After initial concern that CTPA would miss smaller emboli, a 2007 study comparing CTPA directly with V/Q scanning found that CTPA identified more emboli without increasing the risk of long-term complications compared to V/Q scanning. A V/Q scan may still be recommended when a lower radiation dose is required.

On CTPA, acute emboli have been found at radiodensities ranging between about 5 and 65 Hounsfield units (HU), while chronic emboli have ranged between about 30 and 150.

==Contraindications==
CTPA is less desirable in pregnancy due to the amount of ionizing radiation required, which may damage the breasts, which are particularly sensitive during pregnancy, and because of concerns of the effects of iodine on the fetus' thyroid gland. V/Q scans can offer lower radiation doses, and may be adapted to further reduce the dose by omitting the lung ventilation portion of the exam. They are therefore recommended to be preferentially applied to pregnant patients. Diagnostic algorithms for pulmonary embolism in pregnancy vary; however, a common compromise is to perform ultrasound testing for deep vein thrombosis of the legs, and if this is positive, make the diagnosis of pulmonary embolism on the basis of symptoms and presence of the DVT. CTPA would then only be performed if exhaustive non-radiation based testing could not make a positive diagnosis.

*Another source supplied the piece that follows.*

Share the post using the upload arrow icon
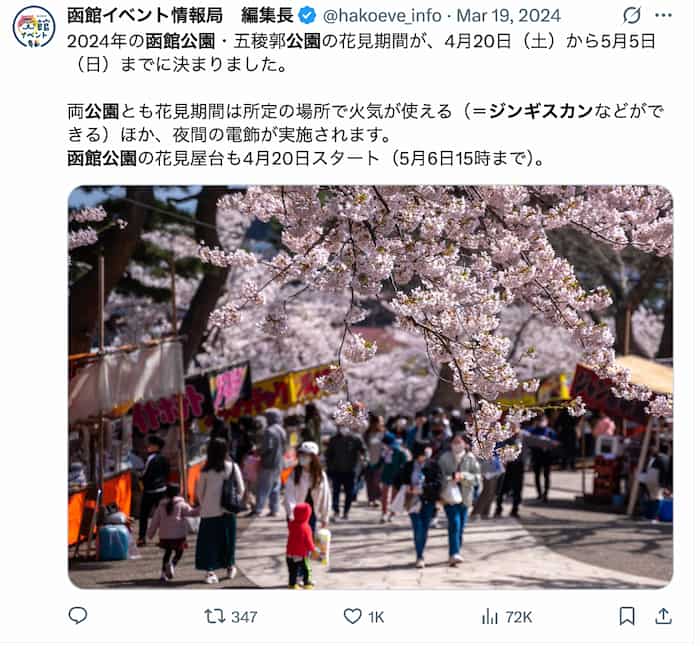The height and width of the screenshot is (646, 700). [x=663, y=617]
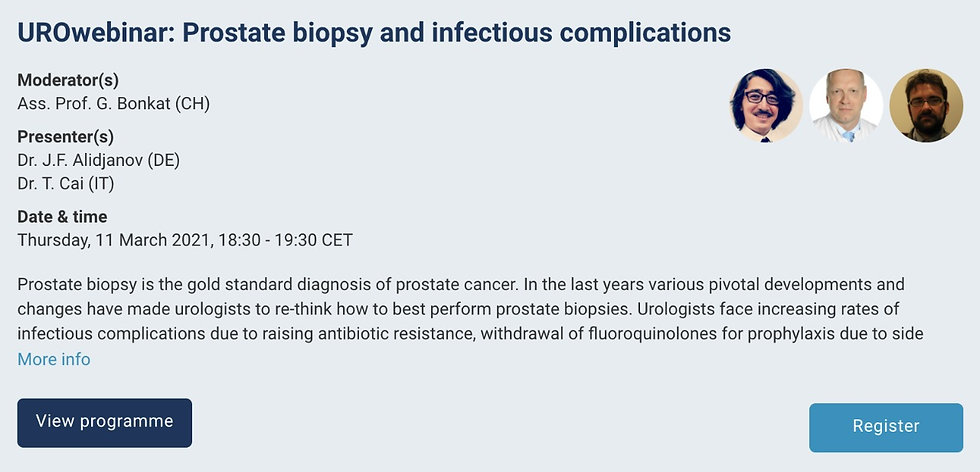The width and height of the screenshot is (980, 472).
Task: Select moderator name Ass. Prof. G. Bonkat
Action: [x=114, y=103]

CTPA is contraindicated in known or suspected allergy to contrast media or in kidney failure (where contrast agents could worsen the kidney function).

==Acquisition==
The best results are obtained using multidetector computed tomography (MDCT) scanners.

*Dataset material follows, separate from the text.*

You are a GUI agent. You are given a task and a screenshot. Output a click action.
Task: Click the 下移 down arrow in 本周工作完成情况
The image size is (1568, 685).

An intravenous cannula is required for the administration of iodinated contrast. The typical dose is 30-40 g of iodine (corresponding to 20–30 cc of 370 mg/ml iodine solution). However, for patients at high risk of contrast-induced nephropathy, it is possible to reduce the required amount of contrast using dual energy CT. With such a protocol, only 7–10 g of iodine (20–30 cc of 370 mg/ml iodine solution) may be needed. Many hospitals use bolus tracking, where the scan commences when the contrast is detected at the level of the proximal pulmonary arteries. If this is done manually, scanning commences about 10–12 seconds after the injection has started. Slices of 1–3 mm. are performed at 1–3 mm. intervals, depending on the nature of the scanner (single- versus multidetector).

High contrast flow rate of 4ml/sec through 18G branula at antecubital fossa is recommended to achieve optimal quality images. However, for those with peripheral arterial disease and those with central venous catheter with low flow rate, 2.0 to 2.5 ml/sec are still manage to produce acceptable images.

State of the art modern CT scanners with a scan rate of up to 320 mm/s can acquire all the images within a 1-second X-ray exposure, avoiding the problems of respiratory motion, cardiac motion and contrast draining from the pulmonary circulation during the study. Even though the actual scan may be completed in 1 second or less, considerable staff and patient time is required for preparation of the contrast agent, positioning on the scanner and planning the scan. This is particularly the case, as patients undergoing CTPA are frequently seriously unwell requiring oxygen treatment and/or close monitoring.

==Interpretation==
On CTPA, the pulmonary vessels are filled with contrast, and appear white. Any mass filling defects (embolus or other matter such as fat) appears darker. Ideally, the scan should be complete before the contrast reaches the left side of the heart and the aorta, as this may mean contrast has drained from the pulmonary arteries, or require a larger dose of contrast media.

Other from assessing any filing defect within the pulmonary trunk and its segmental branches, the diameter of the right heart can be compared with diameter of the left heart. The right heart diameter should not be more than the diameter of left heart. Normally, the interventricular septum should mildly bulge into the right ventricle due to high pressure within the left ventricle. Any reverse bulge or flattening of the interventricular septum indicates pulmonary hypertension.

Pericardial effusion may also be seen in pulmonary hypertension. Thickening of pericardium more than 4 mm or pericardial calcification indicates constrictive pericarditis.